Le but est de marquer une plus grande différence avec les condamnés à 20 ans de prison, ceux-ci pouvant envisager une liberté conditionnelle au bout de 13,3 ans de réclusion. Celle-ci n'est accordée que si le condamné a fait ses preuves.

Les plus grands criminels, comme le meurtrier de Rupperswil, ne sont pas concernés par cette mesure. Leur condamnation est associée à un internement, a rappelé le ministre de justice et police Beat Jans lors des débats. Donc même si la peine privative de liberté à vie est levée après 17 ans, le prisonnier ne sera pas mis en liberté, mais interné.

Disposition transitoire

Les deux Chambres étaient divisées sur l'introduction d'une disposition transitoire afin que les nouvelles règles ne s’appliquent pas aux personnes qui purgent déjà une peine privative de liberté à vie. Le National était favorable à une telle disposition. Le Conseil des Etats n'en voulait pas afin d'éviter de maintenir un système transitoire peu clair.

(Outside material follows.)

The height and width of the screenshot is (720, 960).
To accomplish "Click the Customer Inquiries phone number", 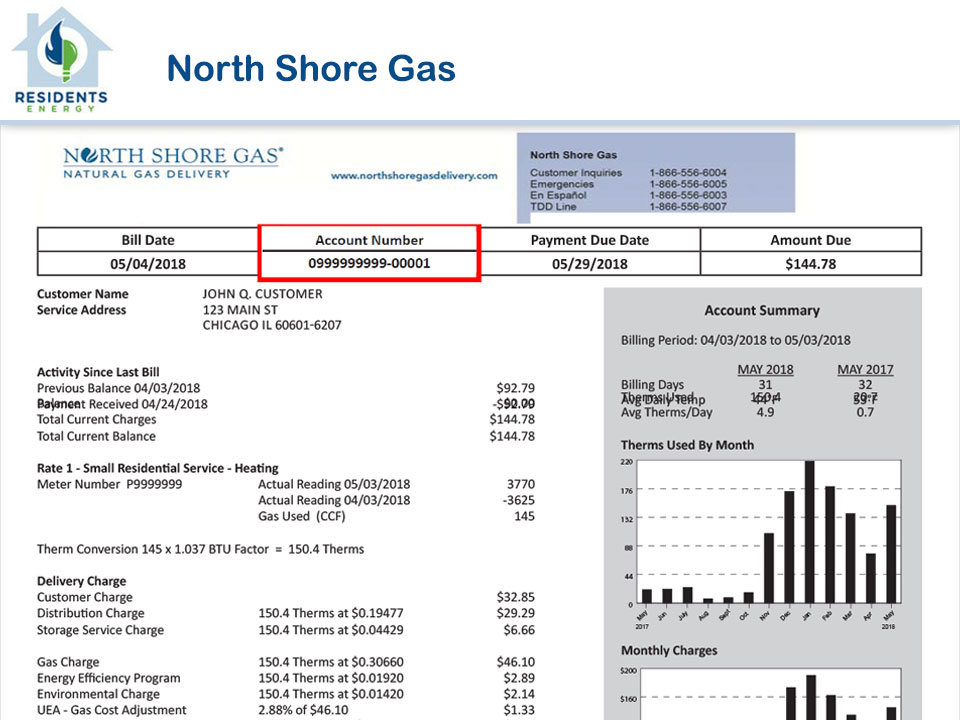I will [687, 173].
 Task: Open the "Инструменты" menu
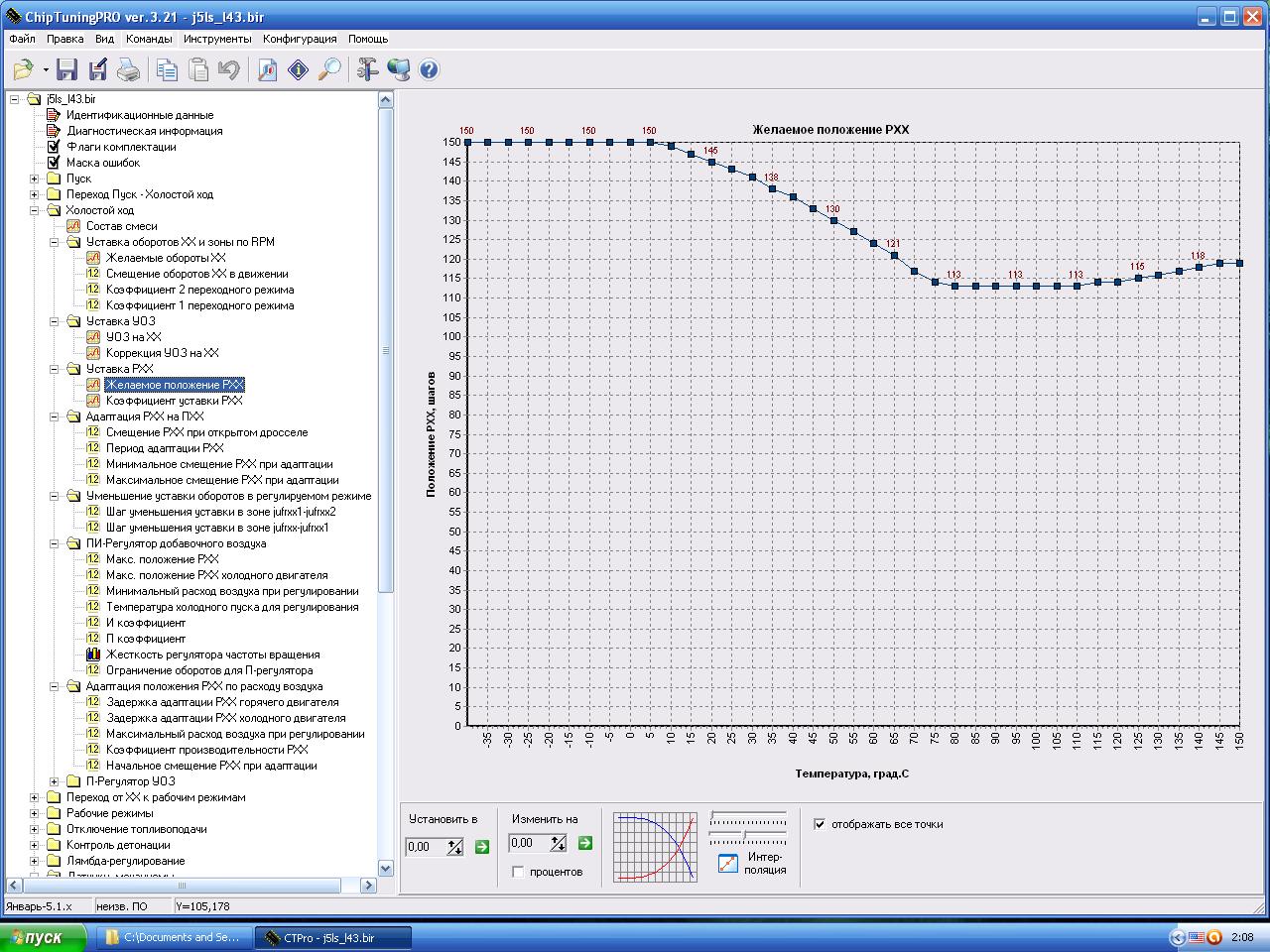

Les deux Chambres se sont finalement accordées sur une solution de compromis, validée mercredi par 37 voix contre 1 au Conseil des Etats, et par 122 voix contre 58 au National. La gauche a refusé.

Les personnes condamnées à vie qui auront déjà purgé plus de 10 ans de leur peine lors de l'entrée en vigueur de la modification ne seront pas concernées par les nouvelles dispositions.

Le projet du Conseil fédéral faisait suite à une demande du Parlement.